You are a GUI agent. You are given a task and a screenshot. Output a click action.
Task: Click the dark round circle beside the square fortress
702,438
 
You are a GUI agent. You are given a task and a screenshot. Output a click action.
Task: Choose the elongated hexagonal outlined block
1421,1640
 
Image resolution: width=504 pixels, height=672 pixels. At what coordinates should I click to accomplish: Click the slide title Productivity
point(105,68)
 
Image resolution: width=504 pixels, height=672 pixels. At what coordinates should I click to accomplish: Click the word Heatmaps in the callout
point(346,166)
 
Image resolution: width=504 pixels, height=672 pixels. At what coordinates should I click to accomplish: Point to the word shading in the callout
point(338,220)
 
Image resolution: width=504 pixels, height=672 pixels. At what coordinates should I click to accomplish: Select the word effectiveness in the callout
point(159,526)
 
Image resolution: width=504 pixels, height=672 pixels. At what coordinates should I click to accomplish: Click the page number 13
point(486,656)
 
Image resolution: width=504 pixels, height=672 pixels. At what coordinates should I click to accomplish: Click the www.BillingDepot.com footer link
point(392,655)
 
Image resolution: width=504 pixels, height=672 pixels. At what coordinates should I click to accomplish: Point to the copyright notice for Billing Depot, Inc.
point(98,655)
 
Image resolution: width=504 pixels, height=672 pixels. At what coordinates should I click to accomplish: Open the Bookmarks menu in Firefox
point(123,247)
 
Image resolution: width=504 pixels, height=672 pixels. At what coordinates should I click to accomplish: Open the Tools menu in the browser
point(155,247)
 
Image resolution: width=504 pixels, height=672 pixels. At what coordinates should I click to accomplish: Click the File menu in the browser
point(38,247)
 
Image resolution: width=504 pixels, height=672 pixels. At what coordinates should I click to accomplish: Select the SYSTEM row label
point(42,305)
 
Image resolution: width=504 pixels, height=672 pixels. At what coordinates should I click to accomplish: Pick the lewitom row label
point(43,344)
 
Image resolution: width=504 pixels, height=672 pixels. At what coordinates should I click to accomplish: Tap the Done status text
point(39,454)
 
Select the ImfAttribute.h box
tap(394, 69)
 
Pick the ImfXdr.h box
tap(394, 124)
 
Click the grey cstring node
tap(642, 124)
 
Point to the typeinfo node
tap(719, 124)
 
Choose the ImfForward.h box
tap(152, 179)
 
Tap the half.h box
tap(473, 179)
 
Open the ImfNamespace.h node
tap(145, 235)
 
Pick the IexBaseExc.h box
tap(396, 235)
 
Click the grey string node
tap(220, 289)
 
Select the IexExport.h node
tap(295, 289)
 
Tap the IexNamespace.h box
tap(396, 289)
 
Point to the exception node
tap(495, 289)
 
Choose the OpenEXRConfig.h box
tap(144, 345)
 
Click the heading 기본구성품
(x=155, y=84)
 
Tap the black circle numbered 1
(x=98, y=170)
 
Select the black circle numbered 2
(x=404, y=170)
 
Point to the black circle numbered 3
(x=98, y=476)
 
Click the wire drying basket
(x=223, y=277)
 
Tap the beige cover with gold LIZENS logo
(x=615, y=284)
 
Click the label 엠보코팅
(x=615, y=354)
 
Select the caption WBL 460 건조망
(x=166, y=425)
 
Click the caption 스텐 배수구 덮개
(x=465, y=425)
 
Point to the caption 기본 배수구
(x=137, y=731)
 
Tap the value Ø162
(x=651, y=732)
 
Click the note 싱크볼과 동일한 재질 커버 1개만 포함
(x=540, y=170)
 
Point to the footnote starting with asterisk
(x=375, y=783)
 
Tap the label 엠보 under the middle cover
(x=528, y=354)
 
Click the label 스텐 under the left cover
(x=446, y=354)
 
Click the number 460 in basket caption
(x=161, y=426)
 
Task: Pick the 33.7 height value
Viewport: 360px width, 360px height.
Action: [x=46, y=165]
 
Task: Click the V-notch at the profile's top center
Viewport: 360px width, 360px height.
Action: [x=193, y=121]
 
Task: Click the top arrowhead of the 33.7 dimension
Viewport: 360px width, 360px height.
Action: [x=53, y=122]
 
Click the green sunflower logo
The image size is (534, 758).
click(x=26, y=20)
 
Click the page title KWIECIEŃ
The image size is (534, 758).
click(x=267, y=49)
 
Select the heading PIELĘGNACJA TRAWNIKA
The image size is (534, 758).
---------------
Objective: Reproduce the material beginning at the line that contains "effectiveness in the callout" and stopping after the line that contains "point(392,655)", keeping the requests, and offset each coordinate in the answers by adding 75 to it. Return only those lines.

Answer for the task:
Image resolution: width=504 pixels, height=672 pixels. At what coordinates should I click to accomplish: Select the word effectiveness in the callout
point(234,601)
 
Image resolution: width=504 pixels, height=672 pixels. At what coordinates should I click to accomplish: Click the page number 13
point(561,731)
 
Image resolution: width=504 pixels, height=672 pixels. At what coordinates should I click to accomplish: Click the www.BillingDepot.com footer link
point(467,730)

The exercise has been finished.